(Stored items)
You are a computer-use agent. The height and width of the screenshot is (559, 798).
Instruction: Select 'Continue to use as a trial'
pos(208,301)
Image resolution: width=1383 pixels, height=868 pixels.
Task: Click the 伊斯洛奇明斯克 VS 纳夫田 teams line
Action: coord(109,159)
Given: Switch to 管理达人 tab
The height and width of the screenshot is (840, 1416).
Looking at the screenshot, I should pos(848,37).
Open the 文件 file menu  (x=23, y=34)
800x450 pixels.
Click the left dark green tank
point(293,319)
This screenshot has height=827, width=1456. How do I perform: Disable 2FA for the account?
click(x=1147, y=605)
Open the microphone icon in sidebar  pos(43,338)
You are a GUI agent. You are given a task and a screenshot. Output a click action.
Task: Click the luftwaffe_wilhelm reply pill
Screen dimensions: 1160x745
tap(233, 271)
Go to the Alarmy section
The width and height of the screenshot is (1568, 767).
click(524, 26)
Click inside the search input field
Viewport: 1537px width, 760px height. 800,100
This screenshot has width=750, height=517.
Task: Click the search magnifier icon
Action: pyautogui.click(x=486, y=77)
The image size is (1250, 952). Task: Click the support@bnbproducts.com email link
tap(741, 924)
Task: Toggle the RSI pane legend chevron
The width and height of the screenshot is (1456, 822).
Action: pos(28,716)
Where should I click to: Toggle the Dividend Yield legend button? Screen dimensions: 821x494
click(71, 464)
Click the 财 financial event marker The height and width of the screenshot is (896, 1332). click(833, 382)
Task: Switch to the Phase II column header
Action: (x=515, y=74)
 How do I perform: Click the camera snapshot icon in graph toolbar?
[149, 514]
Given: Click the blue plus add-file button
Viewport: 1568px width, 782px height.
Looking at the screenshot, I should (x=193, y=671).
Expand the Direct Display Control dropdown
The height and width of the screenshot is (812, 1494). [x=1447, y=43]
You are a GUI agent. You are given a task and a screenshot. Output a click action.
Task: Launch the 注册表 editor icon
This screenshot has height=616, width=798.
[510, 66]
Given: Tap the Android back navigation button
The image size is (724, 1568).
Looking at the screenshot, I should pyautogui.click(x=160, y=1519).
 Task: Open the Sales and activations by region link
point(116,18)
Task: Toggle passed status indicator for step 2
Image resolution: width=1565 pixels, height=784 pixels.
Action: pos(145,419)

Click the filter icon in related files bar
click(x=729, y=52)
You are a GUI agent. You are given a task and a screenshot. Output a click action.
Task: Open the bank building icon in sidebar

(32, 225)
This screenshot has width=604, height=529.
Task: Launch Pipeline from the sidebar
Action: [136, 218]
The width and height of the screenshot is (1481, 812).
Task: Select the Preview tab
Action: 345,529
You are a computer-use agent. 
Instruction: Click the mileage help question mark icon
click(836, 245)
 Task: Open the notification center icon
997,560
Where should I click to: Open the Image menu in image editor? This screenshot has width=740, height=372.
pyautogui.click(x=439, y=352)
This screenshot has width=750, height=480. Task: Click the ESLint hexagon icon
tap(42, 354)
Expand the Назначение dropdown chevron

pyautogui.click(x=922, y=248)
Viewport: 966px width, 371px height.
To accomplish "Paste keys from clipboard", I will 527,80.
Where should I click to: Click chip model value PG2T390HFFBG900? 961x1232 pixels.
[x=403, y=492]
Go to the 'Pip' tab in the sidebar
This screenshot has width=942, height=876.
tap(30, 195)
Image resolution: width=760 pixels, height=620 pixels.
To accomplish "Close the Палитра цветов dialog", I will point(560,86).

ACTIVITY ::
Preserving every character, copy the records above out again.

OUTPUT ::
You are a computer-use agent. The height and width of the screenshot is (559, 798).
Instruction: Select 'Continue to use as a trial'
pos(208,301)
Image resolution: width=1383 pixels, height=868 pixels.
Task: Click the 伊斯洛奇明斯克 VS 纳夫田 teams line
Action: coord(109,159)
Given: Switch to 管理达人 tab
The height and width of the screenshot is (840, 1416).
Looking at the screenshot, I should pos(848,37).
Open the 文件 file menu  (x=23, y=34)
800x450 pixels.
Click the left dark green tank
point(293,319)
This screenshot has height=827, width=1456. How do I perform: Disable 2FA for the account?
click(x=1147, y=605)
Open the microphone icon in sidebar  pos(43,338)
You are a GUI agent. You are given a task and a screenshot. Output a click action.
Task: Click the luftwaffe_wilhelm reply pill
Screen dimensions: 1160x745
tap(233, 271)
Go to the Alarmy section
The width and height of the screenshot is (1568, 767).
click(524, 26)
Click inside the search input field
Viewport: 1537px width, 760px height. 800,100
This screenshot has width=750, height=517.
Task: Click the search magnifier icon
Action: pyautogui.click(x=486, y=77)
The image size is (1250, 952). Task: Click the support@bnbproducts.com email link
tap(741, 924)
Task: Toggle the RSI pane legend chevron
The width and height of the screenshot is (1456, 822).
Action: pos(28,716)
Where should I click to: Toggle the Dividend Yield legend button? Screen dimensions: 821x494
click(71, 464)
Click the 财 financial event marker The height and width of the screenshot is (896, 1332). click(833, 382)
Task: Switch to the Phase II column header
Action: (x=515, y=74)
 How do I perform: Click the camera snapshot icon in graph toolbar?
[149, 514]
Given: Click the blue plus add-file button
Viewport: 1568px width, 782px height.
Looking at the screenshot, I should (x=193, y=671).
Expand the Direct Display Control dropdown
The height and width of the screenshot is (812, 1494). [x=1447, y=43]
You are a GUI agent. You are given a task and a screenshot. Output a click action.
Task: Launch the 注册表 editor icon
This screenshot has height=616, width=798.
[510, 66]
Given: Tap the Android back navigation button
The image size is (724, 1568).
Looking at the screenshot, I should pyautogui.click(x=160, y=1519).
 Task: Open the Sales and activations by region link
point(116,18)
Task: Toggle passed status indicator for step 2
Image resolution: width=1565 pixels, height=784 pixels.
Action: pos(145,419)

Click the filter icon in related files bar
click(x=729, y=52)
You are a GUI agent. You are given a task and a screenshot. Output a click action.
Task: Open the bank building icon in sidebar

(32, 225)
This screenshot has width=604, height=529.
Task: Launch Pipeline from the sidebar
Action: [136, 218]
The width and height of the screenshot is (1481, 812).
Task: Select the Preview tab
Action: 345,529
You are a computer-use agent. 
Instruction: Click the mileage help question mark icon
click(836, 245)
 Task: Open the notification center icon
997,560
Where should I click to: Open the Image menu in image editor? This screenshot has width=740, height=372.
pyautogui.click(x=439, y=352)
This screenshot has width=750, height=480. Task: Click the ESLint hexagon icon
tap(42, 354)
Expand the Назначение dropdown chevron

pyautogui.click(x=922, y=248)
Viewport: 966px width, 371px height.
To accomplish "Paste keys from clipboard", I will 527,80.
Where should I click to: Click chip model value PG2T390HFFBG900? 961x1232 pixels.
[x=403, y=492]
Go to the 'Pip' tab in the sidebar
This screenshot has width=942, height=876.
tap(30, 195)
Image resolution: width=760 pixels, height=620 pixels.
To accomplish "Close the Палитра цветов dialog", I will point(560,86).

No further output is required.